Dans moins de 10 jours, la campagne électorale pour le référendum portant révision de la Constitution du 1er novembre prochain sera officiellement ouverte. L’annonce a été faite hier par le président de l’Autorité nationale indépendante des élections (ANIE), Mohamed Charfi. Une opération sur laquelle mise beaucoup les autorités pour essayer de susciter l’intérêt des citoyens pour rejoindre, le jour J, les bureaux de vote. Sera-t-elle réussie ? En tout cas, il semble que c’est loin d’être acquis. L’enthousiasme n’est pas pour l’heure au rendez-vous. Si on devait se fier aux réactions de la classe politique, le boycott, ou tout au moins le «Non», seront, selon eux, aux rendez-vous. Mais comment se fier à cette «source». La classe politique ne représente quasiment aucun poids. Elle continue dans la même démarche qu’avant, comme si le Hirak n’a jamais existé. Elle prouve surtout qu’elle n’a pas pu se muer en ce qu’elle aurait dû être depuis des lustres, une force de proposition. Les réactions pavloviennes restent toujours ancrées en ces partis sans assise et sans impact.
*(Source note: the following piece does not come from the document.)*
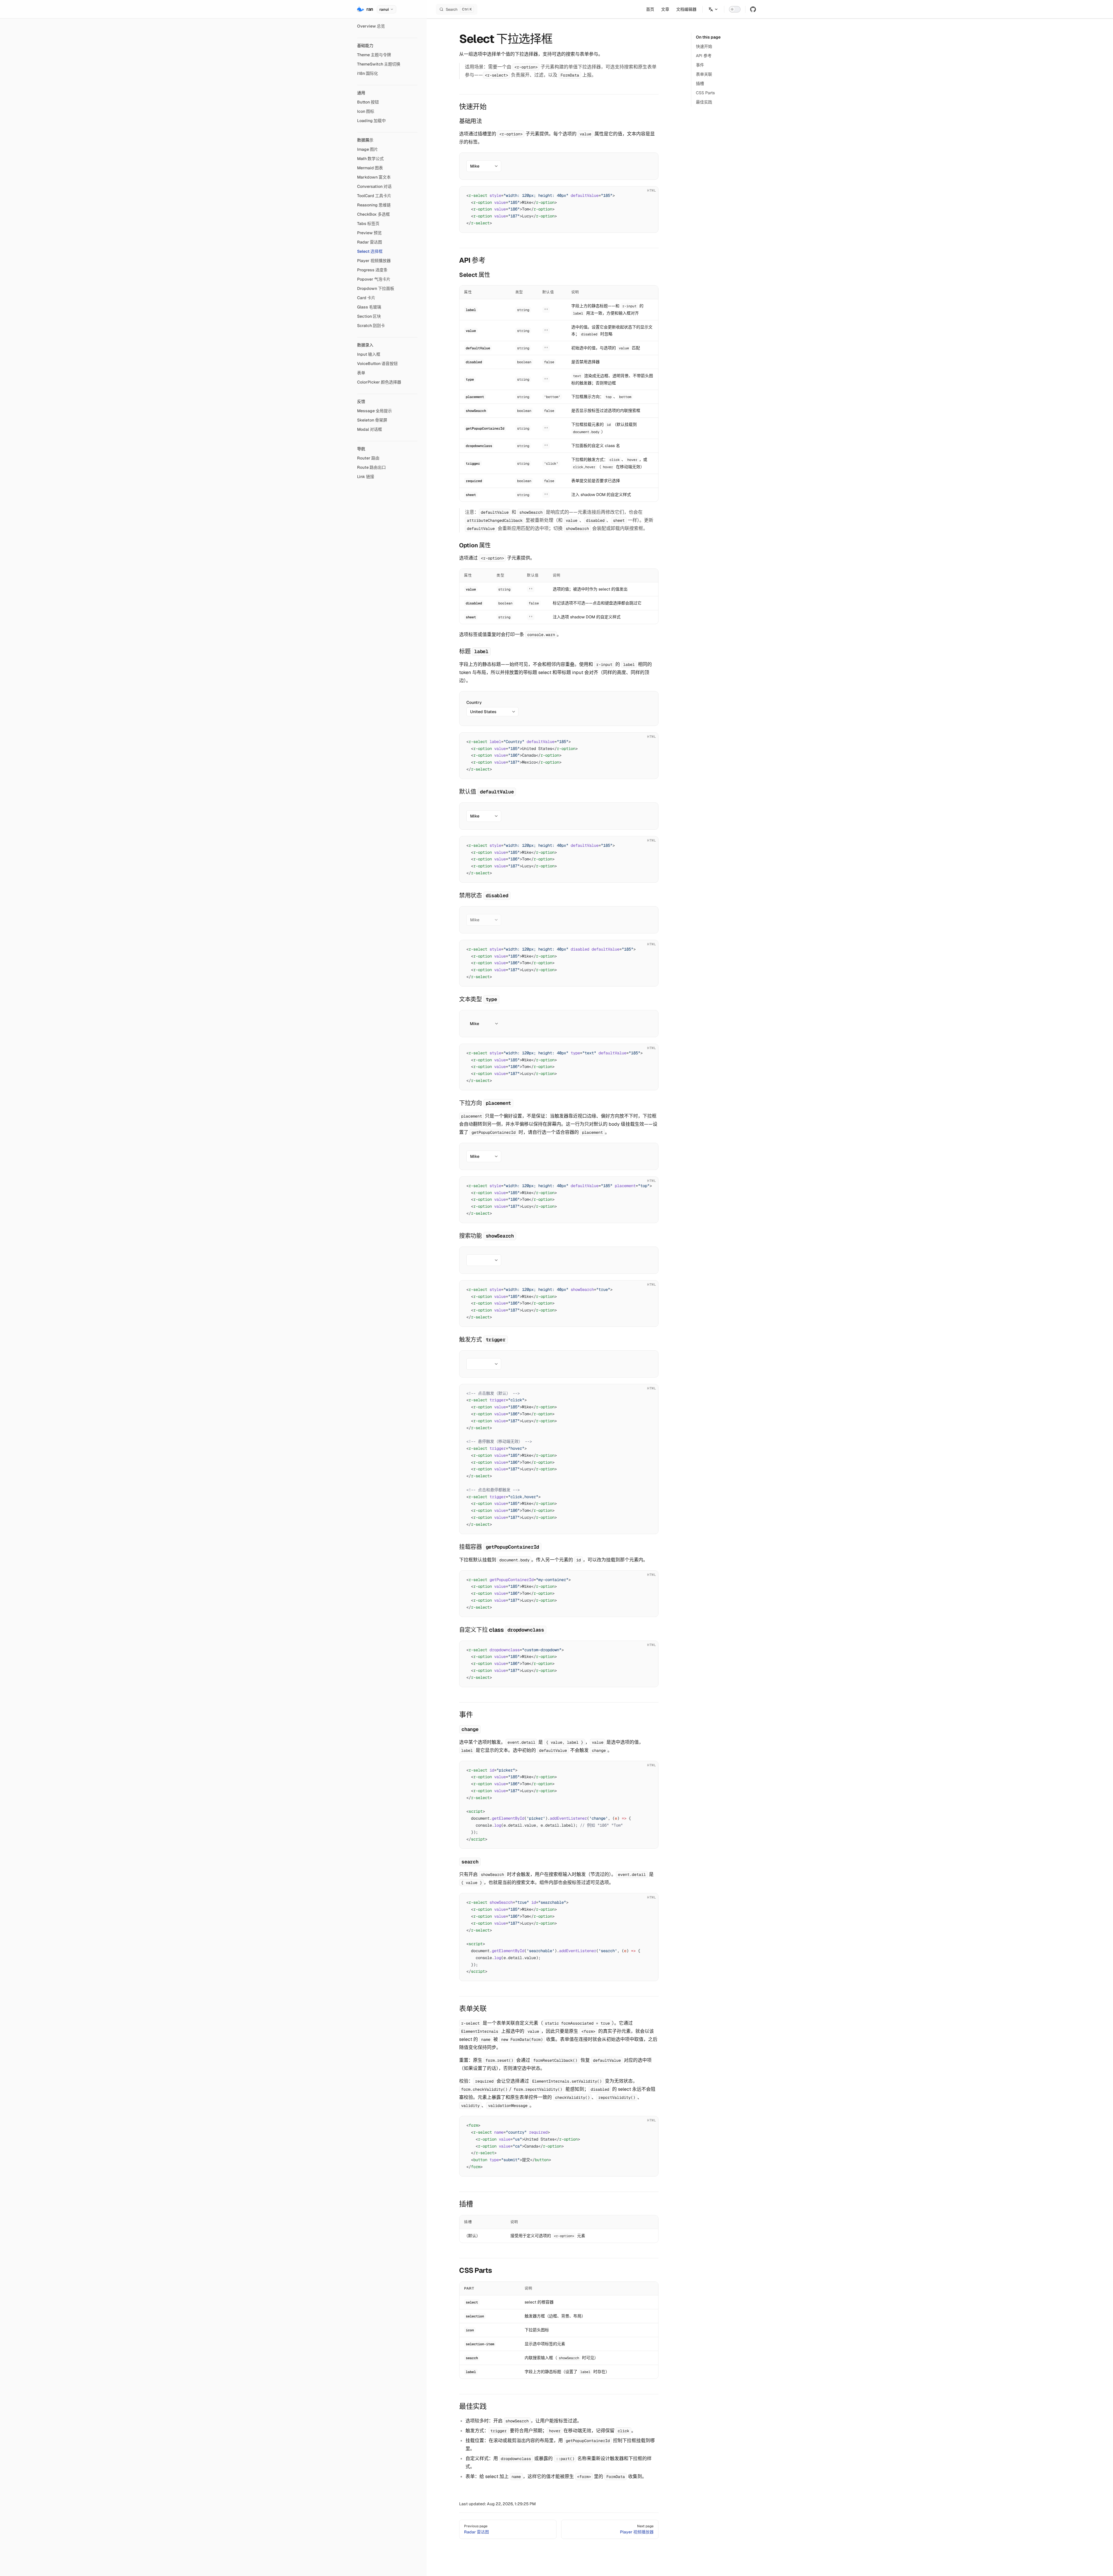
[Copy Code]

Le mouvement populaire, déclenché un certain 22 février 2019, a été une preuve que la quasi-majorité des partis politiques sont en vérité des coquilles vides, ne représentant que leurs responsables et le peu d’adhérents qui les suivent. Ni en amont, ni durant, ni après, ils n’ont pu suivre le formidable élan déclenché par le Hirak. La réalité du terrain a été un examen perdu pour cette classe politique, déclassée par les citoyens.
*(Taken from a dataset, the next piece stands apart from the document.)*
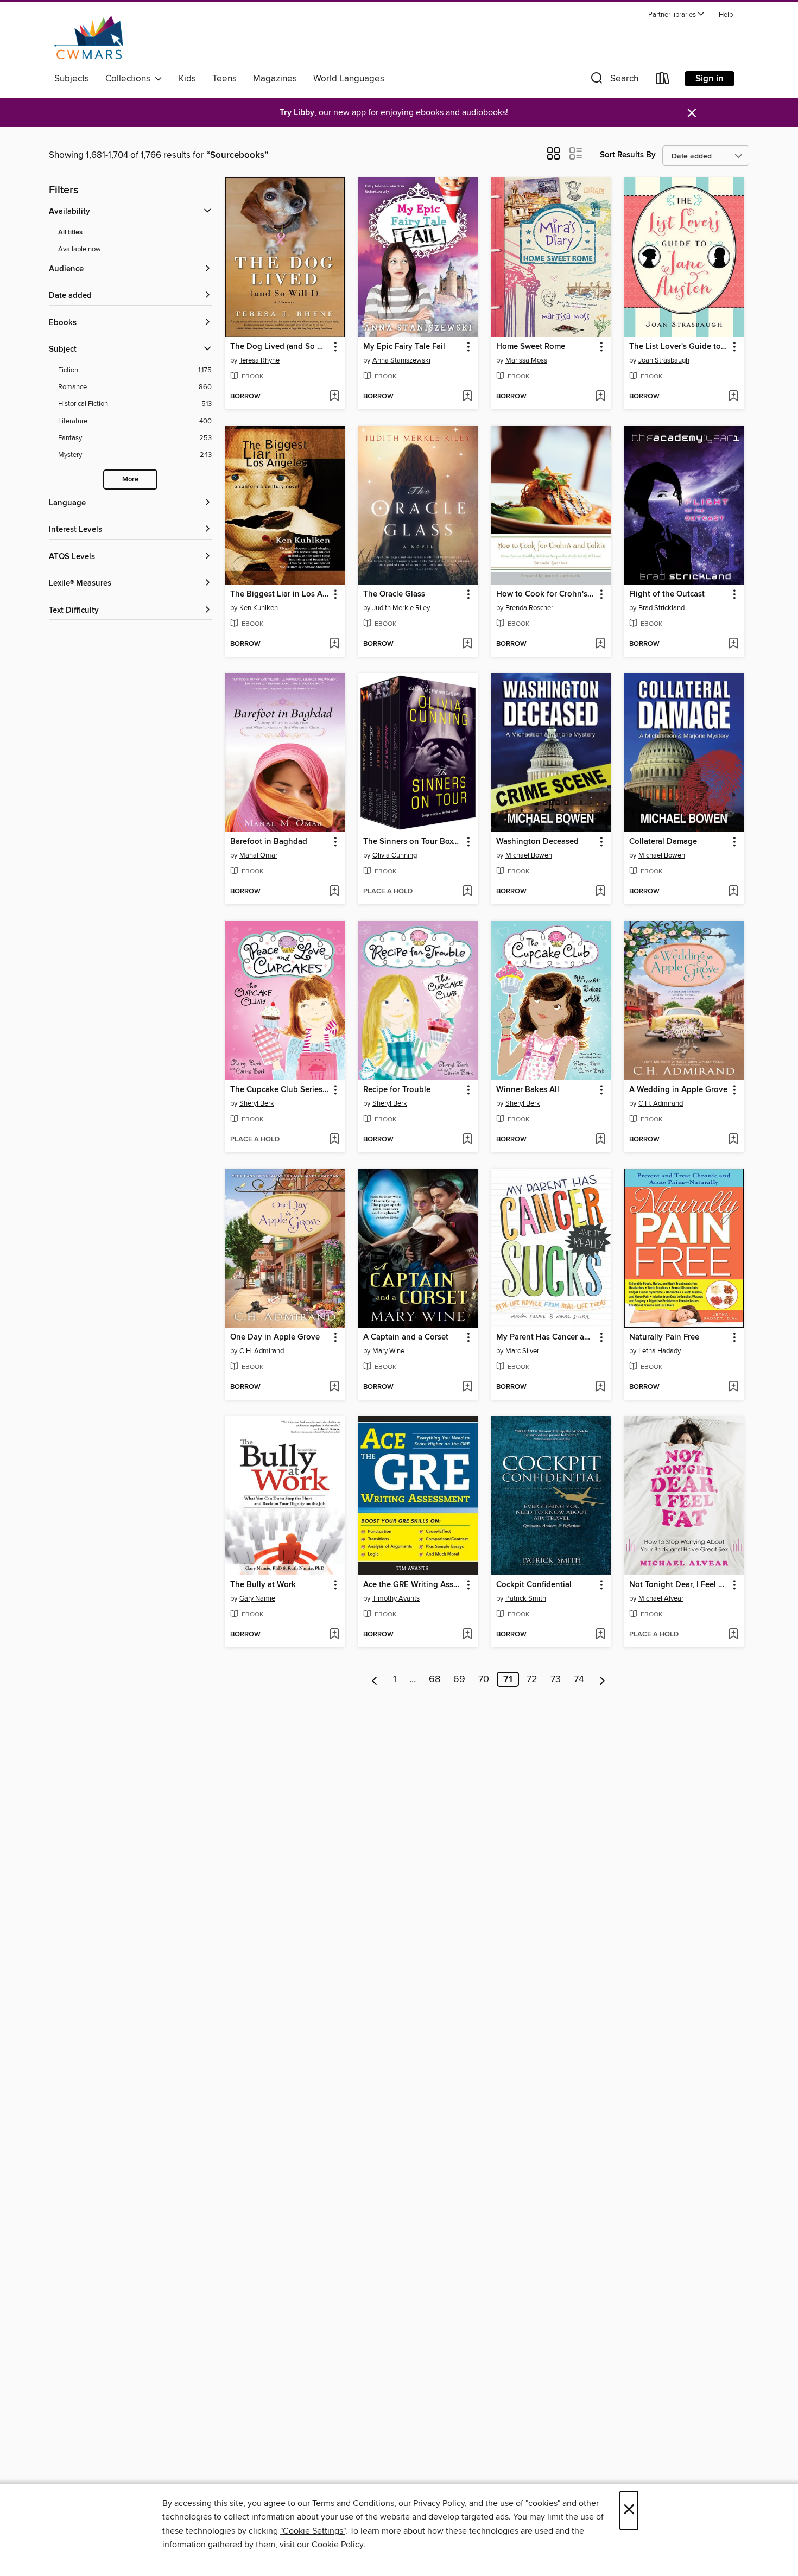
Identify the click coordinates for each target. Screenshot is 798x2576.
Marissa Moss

Cette campagne électorale est une occasion de débattre de tous les sujets inhérents au projet de révision de la Constitution et pour cela comment se fier à ces regroupements de personnes que représentent les partis politiques ! Qu’ils soient dans l’opposition ou qu’ils se présentent comme «suiveurs», la quasi-majorité des partis politiques ne peuvent pas être un baromètre. La rue algérienne est bien loin d’eux. D’ailleurs, la secrétaire générale du PT, Louisa Hanoune, avait bien affirmé, quelques semaines après le début du Hirak (mars 2019, sur une des chaines de télévision privée) que «tous les partis, au pouvoir et de l’opposition, ne représentent pas plus de 10% de la population». Une estimation qui était peut-être plausible avant le 22 février, mais depuis, elle a dû rétrécir comme une peau de chagrin.
En l’absence des instituts de sondage, et en attendant l’émergence d’une véritable classe politique représentative, le rejet du projet de révision, ou pas, sera déterminé par les urnes. Il n’est plus question de revenir à l’avant Hirak.